Even today that belief exists in parts of India: “… having sex with a ''fresh'' girl can cure syphilis, gonorrhea and other sexually transmitted diseases, including the virus that causes AIDS.” (The New York Times May 11, 1998)
उपदंश (Syphilis) या ब्लॉग वर यापूर्वी दोनदा आला आहे: मे १५, २००८ आणि जानेवारी ३० २०१४. उपदंशाने खूप इतिहास घडवला आहे. पण तरी हे वाचून धक्का बसला की जगातले सगळ्यात प्रसिद्ध स्मितहास्य उपदंशाने जन्माला घातले आहे!
courtesy: Wikimedia Commons
Jonathan Jones, The Guardian, February 6 2017:
"...When Del Giocondo posed for Leonardo in 1503, syphilis was shaking Europe to its core. Some said this new disease had been brought from the new world by Columbus’s sailors in 1492. It spread like wildfire. Could there be hint of it in Leonardo’s most famous painting?
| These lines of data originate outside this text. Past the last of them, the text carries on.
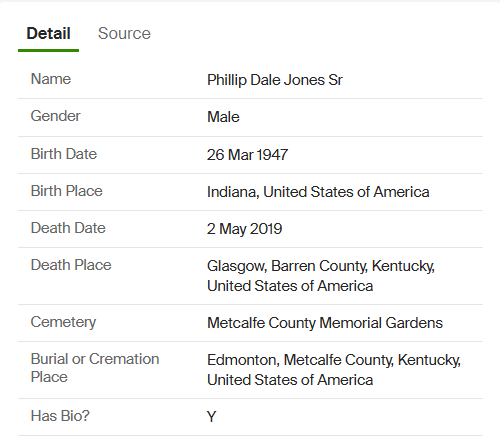The image size is (500, 439).
Task: Click death date 2 May 2019
Action: (244, 229)
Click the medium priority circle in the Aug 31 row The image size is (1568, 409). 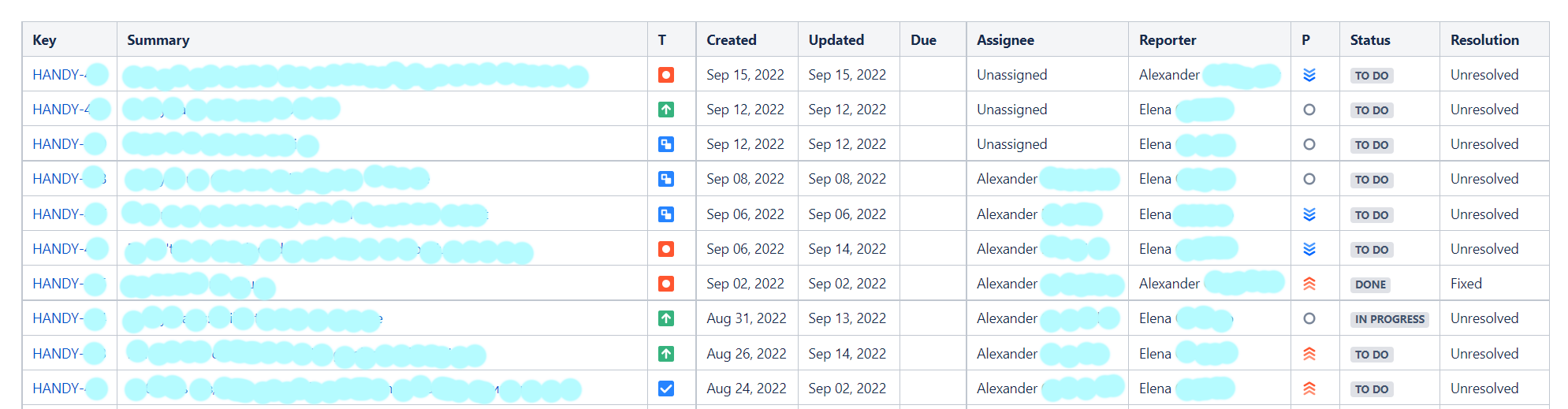[1309, 318]
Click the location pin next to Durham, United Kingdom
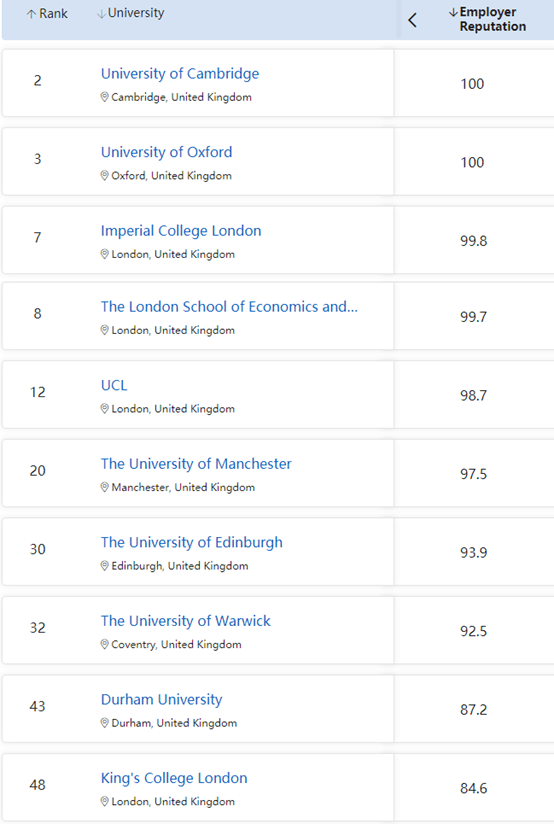554x824 pixels. point(105,723)
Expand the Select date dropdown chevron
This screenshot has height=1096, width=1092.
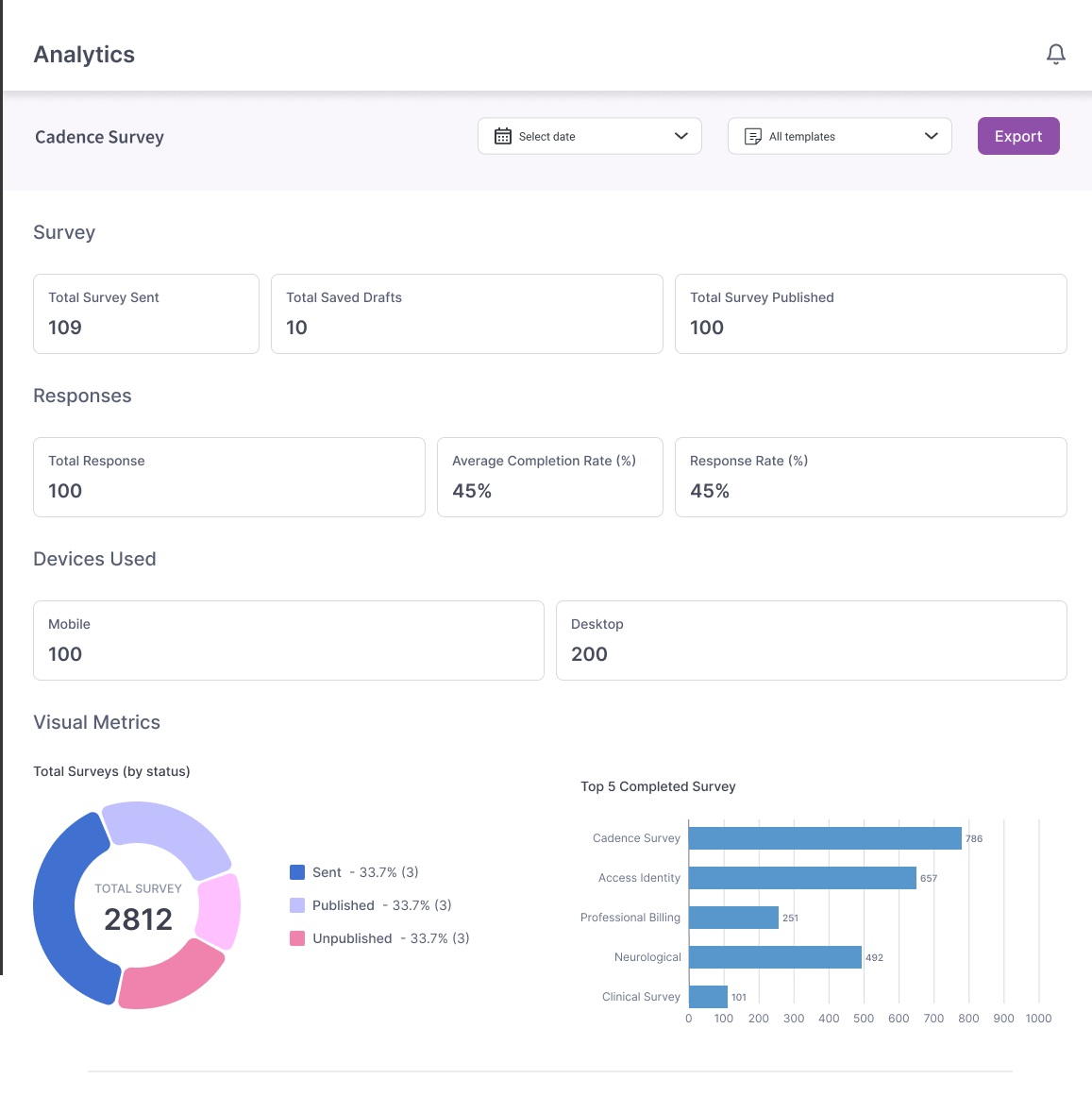click(680, 136)
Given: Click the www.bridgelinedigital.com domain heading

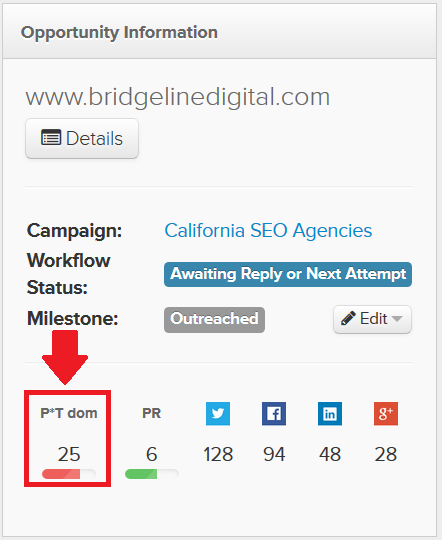Looking at the screenshot, I should 178,97.
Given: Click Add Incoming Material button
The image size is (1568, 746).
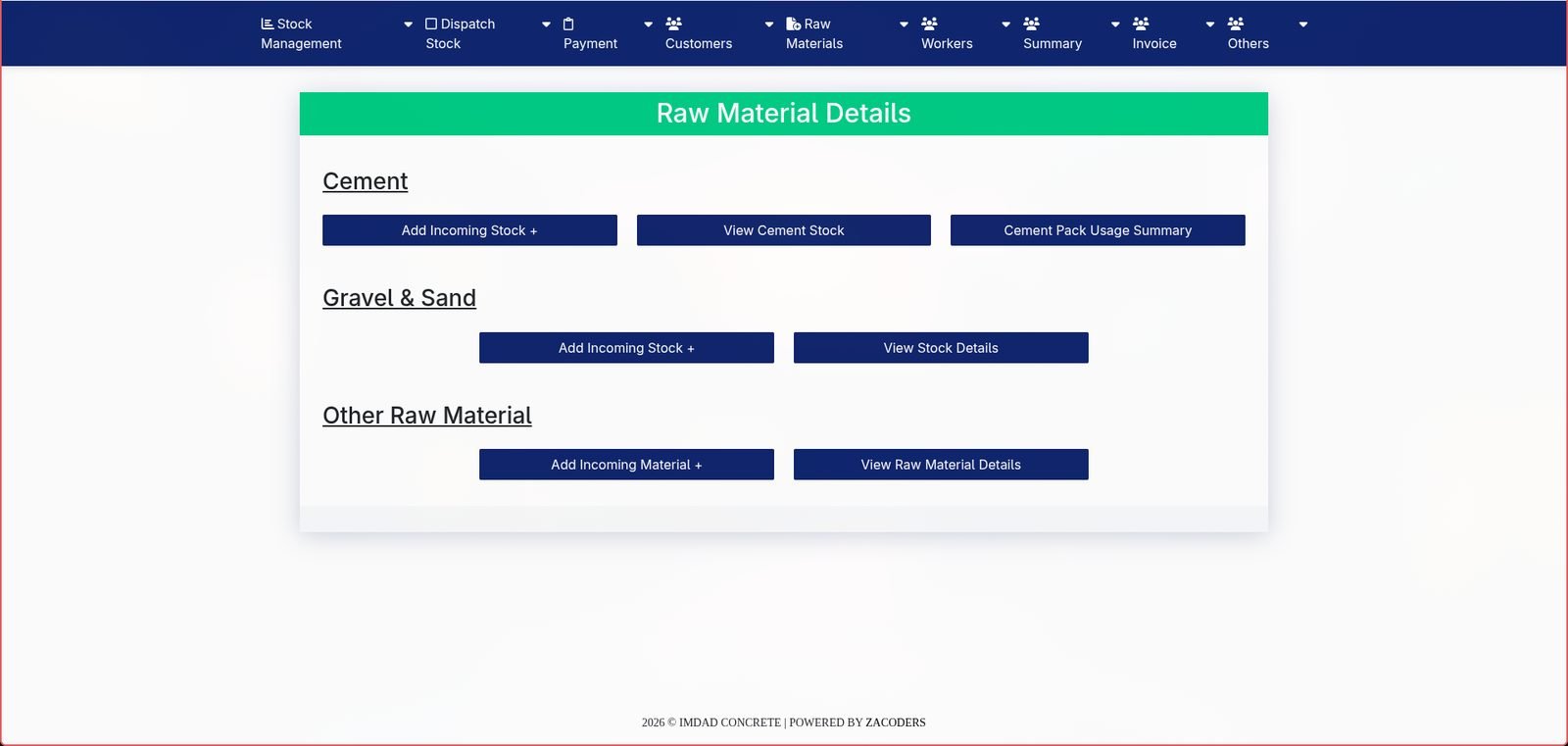Looking at the screenshot, I should point(626,465).
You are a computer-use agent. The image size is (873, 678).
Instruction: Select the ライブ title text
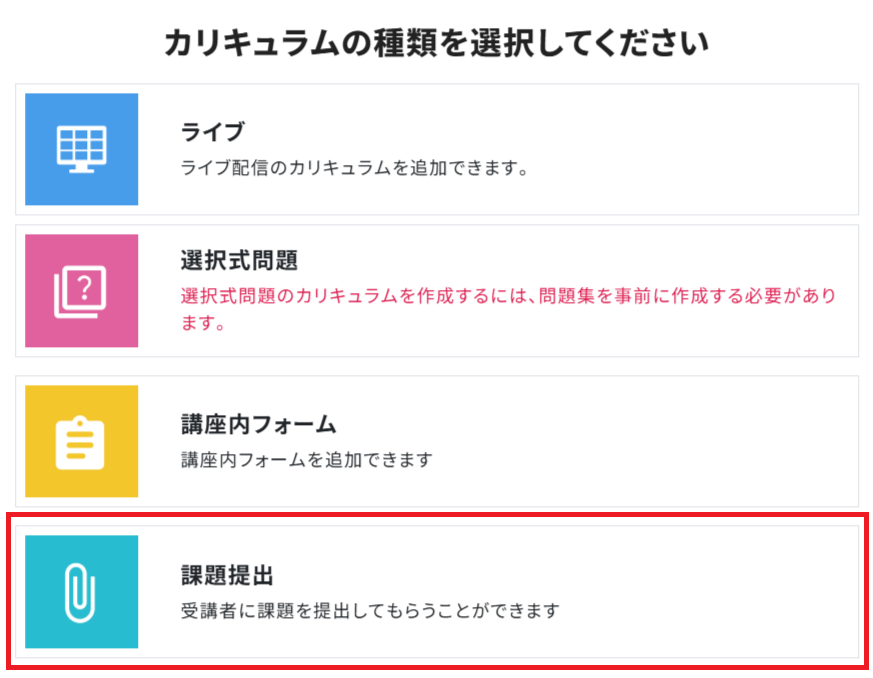pyautogui.click(x=212, y=132)
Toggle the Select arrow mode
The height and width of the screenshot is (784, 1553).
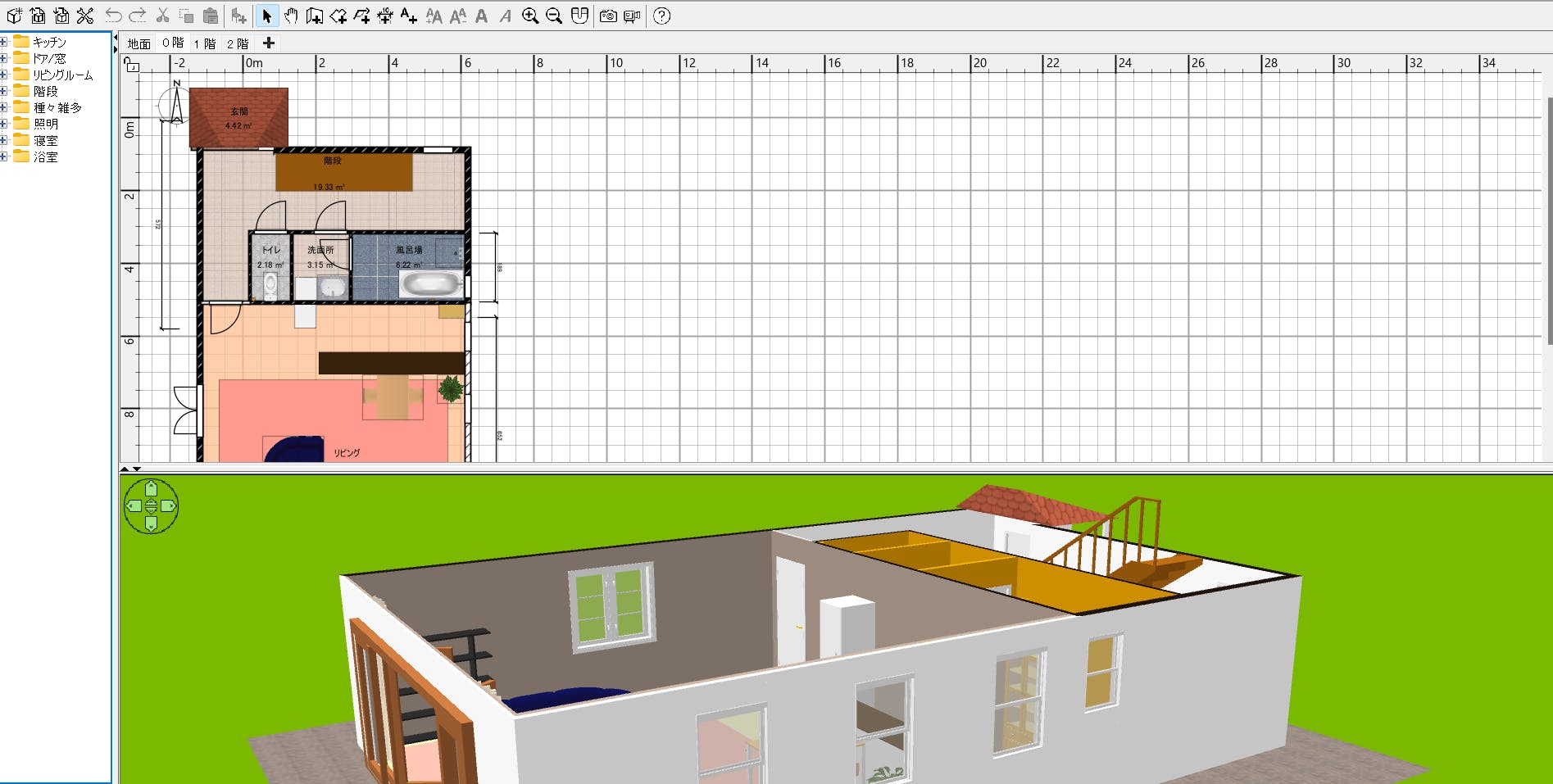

The Mona Lisa is shown in front of a hilly landscape through which a road snakes towards distant water and mountains. Perhaps the far-off mountains across wide, blue water represent the new world – the source of the Mona Lisa’s secret...
...If the Mona Lisa is a portrait of someone with a sexually transmitted disease, these hints of death and illness suddenly make sense. As for her half-smile, it becomes a wry acknowledgement that sex can make you sick...
...Freud would surely think it interesting that the model of the Mona Lisa may have had syphilis. Of course, he made a lot of mistakes in his book about Leonardo. This is probably a red herring, too. However, there is surely something unhealthy about the obsessive allure that draws so many people to admire this beauty behind her screen of glass. Whatever the true meaning of the Mona Lisa, it is a slightly decadent masterpiece. Fin de siècle fantasies of syphilis-spreading vampires don’t seem so wide of the mark."